- _Work required_
Render the records below as a numbered list with blank lines omitted, leaving the pictures out of the answer.

#### Information supplied ####

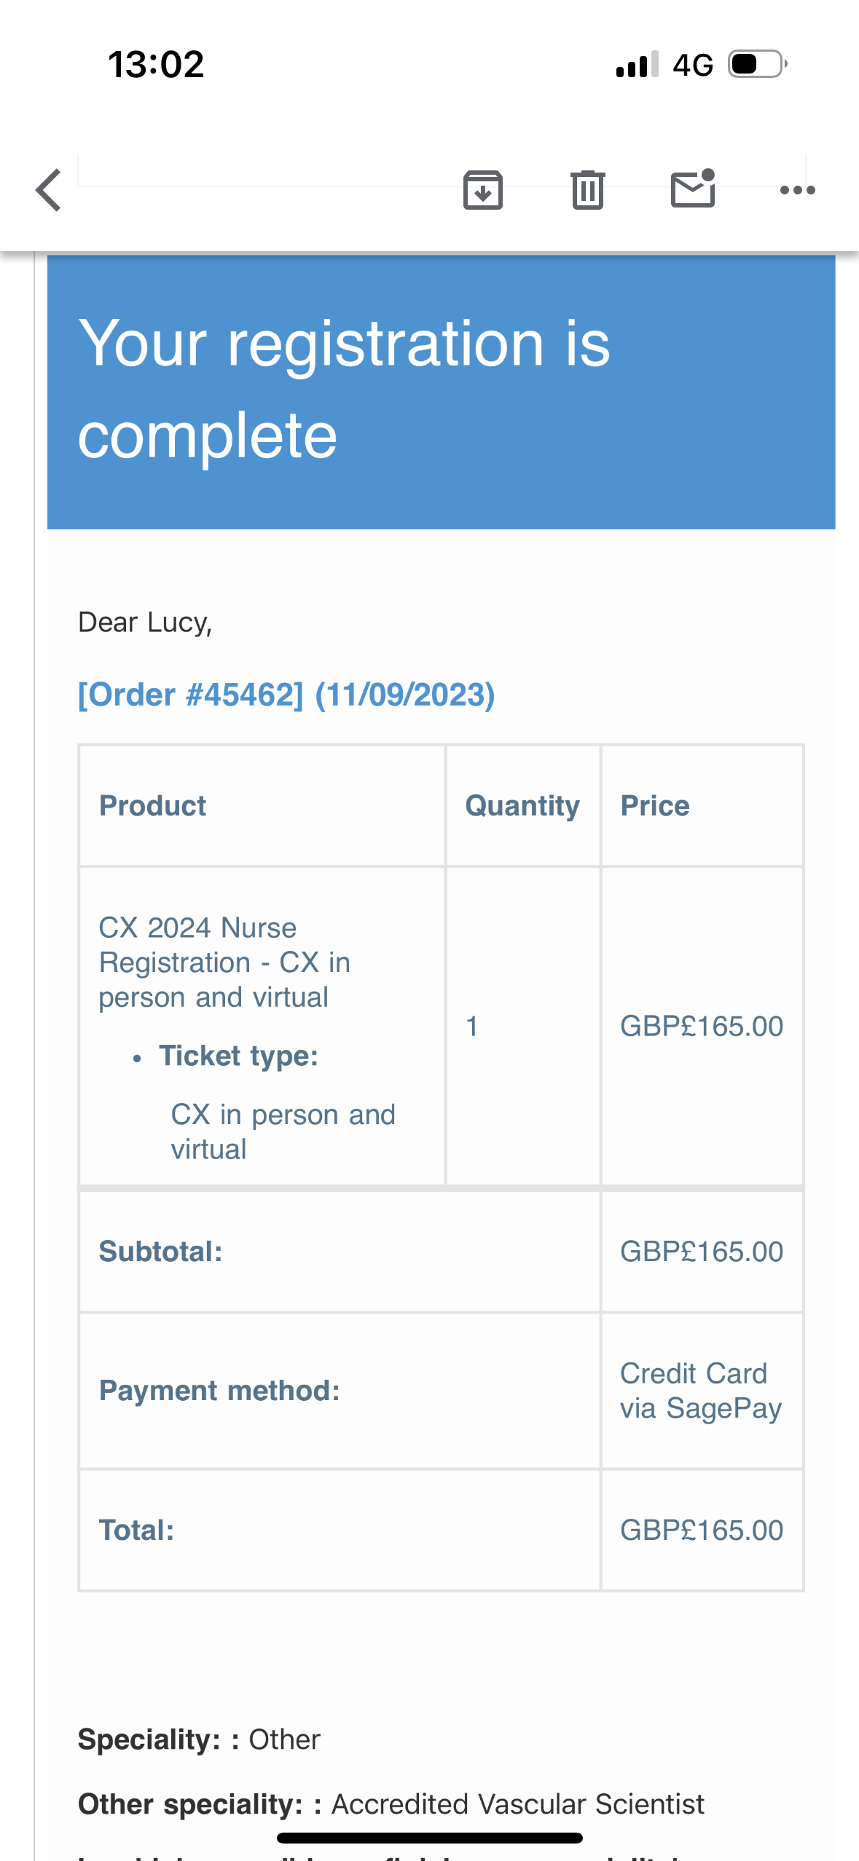Tap the 13:02 clock in the status bar
This screenshot has height=1861, width=859.
click(156, 64)
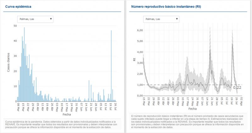Click the Rt curve peak in mid-June
The width and height of the screenshot is (252, 133).
coord(210,51)
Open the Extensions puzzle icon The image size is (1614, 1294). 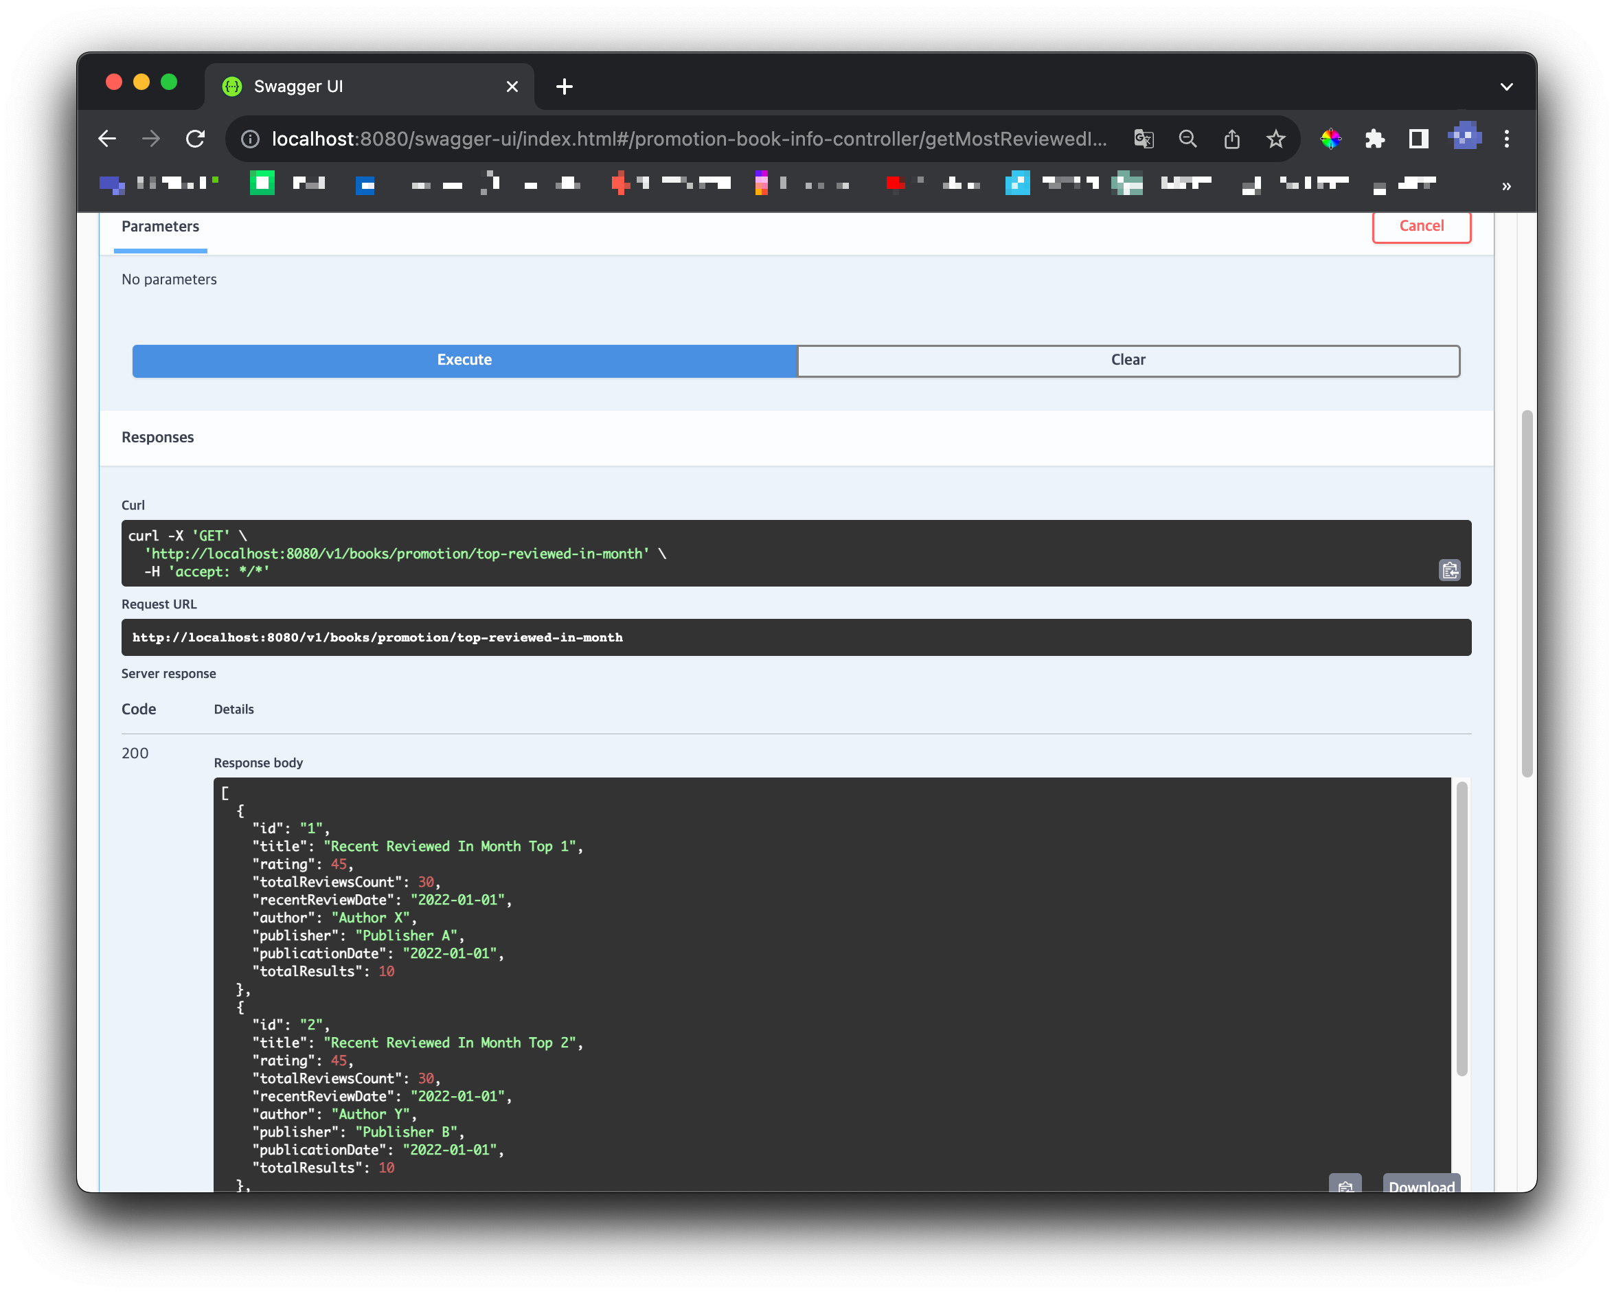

####

- _Exercise solution_
1. Tap the 13:02 clock in the status bar
2. This screenshot has height=1861, width=859.
3. click(156, 64)
4. Click the Rt curve peak in mid-June
5. The width and height of the screenshot is (252, 133).
6. coord(210,51)
7. Open the Extensions puzzle icon The image size is (1614, 1294). 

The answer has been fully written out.